Beth was the queen of the herd for several consecutive years, and she absolutely knew it. She was definitely our iron lady, out-milking every single one of the cows on test day when she was hitting her peak. She was a brassy old battle-ax too; she was not even remotely affectionate, and it would have been a stretch to call her friendly. She respected us and we respected her, but we knew she was the boss. More than anything, she just wanted to eat, be milked and do her job.

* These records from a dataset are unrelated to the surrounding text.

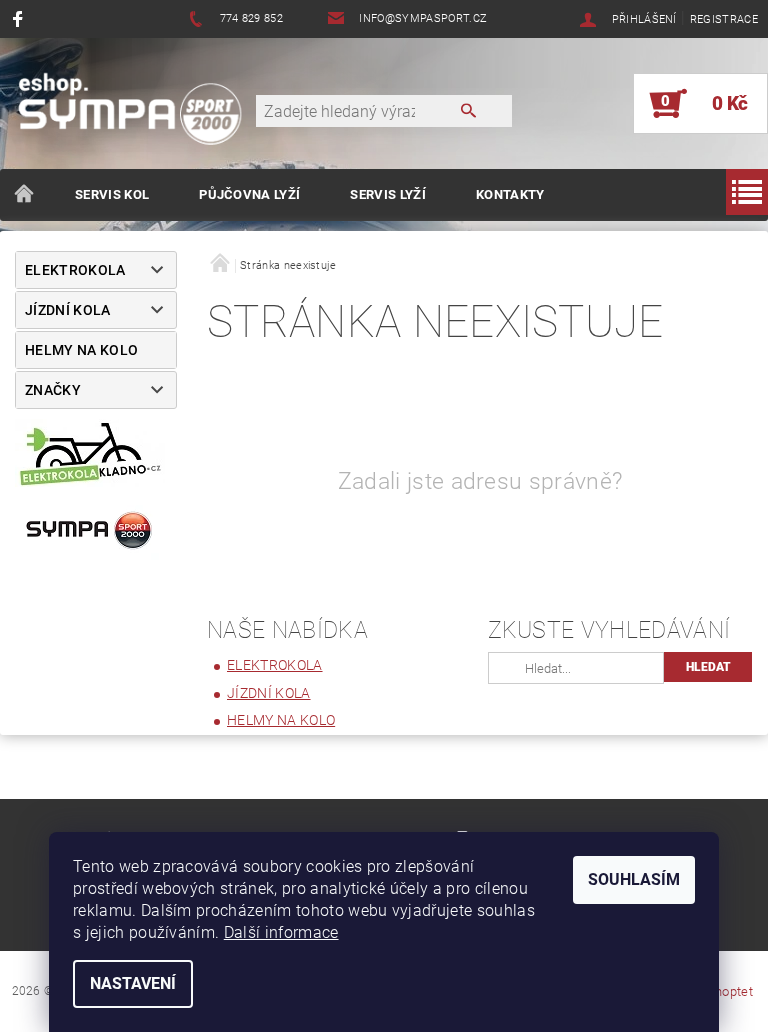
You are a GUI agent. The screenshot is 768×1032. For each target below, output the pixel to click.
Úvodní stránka (25, 195)
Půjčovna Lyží (249, 194)
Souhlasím (634, 879)
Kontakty (510, 194)
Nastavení (133, 983)
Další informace (281, 932)
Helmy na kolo (81, 350)
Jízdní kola (68, 310)
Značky (53, 390)
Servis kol (112, 194)
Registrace (724, 19)
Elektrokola (75, 270)
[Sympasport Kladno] (138, 113)
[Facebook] (20, 18)
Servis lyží (388, 194)
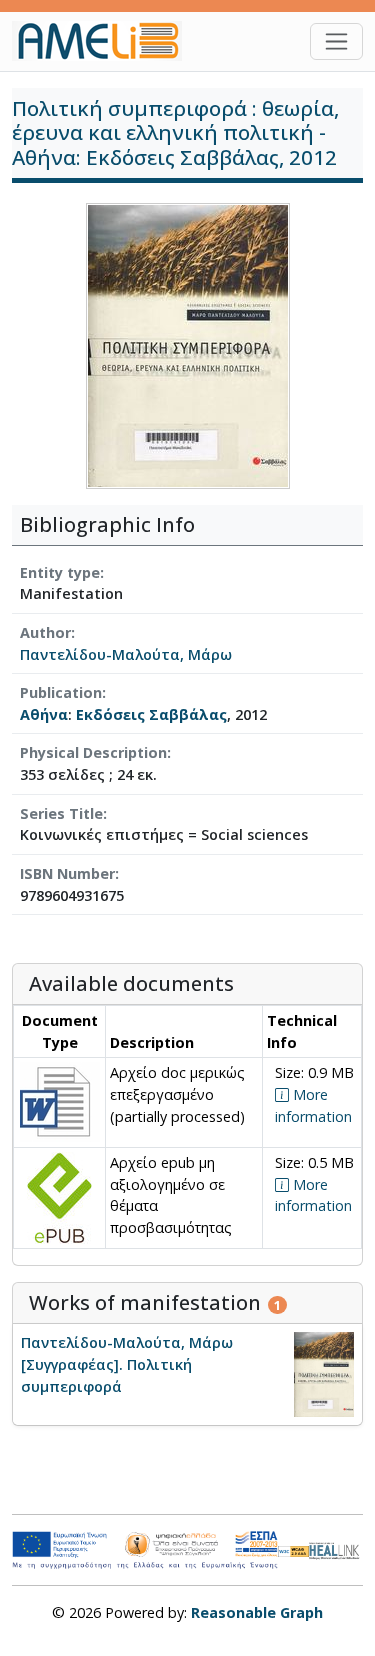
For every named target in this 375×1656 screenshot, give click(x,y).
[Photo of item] (188, 344)
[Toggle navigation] (336, 41)
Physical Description (93, 752)
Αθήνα (44, 714)
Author (45, 632)
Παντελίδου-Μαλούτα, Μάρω (126, 654)
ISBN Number (67, 873)
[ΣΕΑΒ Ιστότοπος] (336, 1549)
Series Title (61, 813)
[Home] (105, 41)
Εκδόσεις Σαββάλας (151, 714)
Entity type (60, 572)
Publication (61, 692)
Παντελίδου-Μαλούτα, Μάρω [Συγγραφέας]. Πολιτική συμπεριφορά (127, 1364)
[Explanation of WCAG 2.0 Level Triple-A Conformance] (293, 1550)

Even more remarkable was the impact she had on our herd. On top of her outstanding will to milk, she was a beautiful cow in her prime too, with plenty of width and depth to go around in addition to her uphill run. Her one conformational downfall would be her feet and legs, which was the Achilles’ heel (literally) of her maternal line. If she didn’t bless us with heifer calves, her sons were automatically in the running to serve as jumper bulls for our heifers, giving us granddaughters and great-granddaughters.
Last year, Beth was supposed to be coming into what we thought would be her best record yet. It was a cold and snowy Sunday morning, and we were hurrying through chores to get in the warm and cozy house to get cleaned up for church when we saw that she was in labor. After finishing milking around 7 a.m., we decided in about an hour that we’d come back and check on her in the barn.
In that hour, she had not only delivered an absolutely gorgeous High Octane heifer calf, but she had somehow injured and sliced one of her teats from udder to teat end. Looking back now in my mind, it was the beginning of the end. She ended up developing a runaway case of mastitis in that quarter that ended up being more costly to treat than it was to just dry up that quarter and milk her on the other three. Then, as was the means to an end for others in her cow family, her feet started to give out, and this was greatly exacerbated this year after a rough delivery with a large bull calf.
It got tougher and tougher to watch her slowly amble down the barn walk and out the door, only to watch her herdmates practically run past her to jump and skip down the lane out to the paddocks after each milking. We could practically hear her lamenting how her body had failed her. While milking one night not so long ago, I looked at her and asked, “Well, old girl, do you think you’ve got one more lactation in you?” She looked at me and I swore I could hear her sigh.
After I finished milking that Tuesday morning and Sam had made arrangements with the cattle hauler, I vented the line and made sure no one was around before snuggling up with that very pregnant daughter of old Beth across the barn and quietly shedding a few tears while years and years of memories came rushing back. I grabbed a paper towel, wiped my face off, and got back to work.
I don’t know if I’ll be around to help load her on the trailer when the hauler backs down our driveway. I can’t even stand to look cows in the eye when we ship them, especially when I think about people loading their entire herds on trailers to leave and never come back, and the welling of tears in my eyes as I finish this post tells me that this one might hit a little harder. As time goes by and more of her descendants start to calve in, those sad sighs will instead become smiles as we begin to see remnants of our old iron lady shining through.
Like Winnie the Pooh once said, “How lucky I am to have something that makes saying goodbye so hard.”
Bye-bye, Beth. Thank you for everything.
Brittany Olson is a dairy farmer and freelance writer from Chetek, Wisconsin. She and her husband, Sam, milk 40 registered Holsteins and Jerseys on their 116-year-old farm.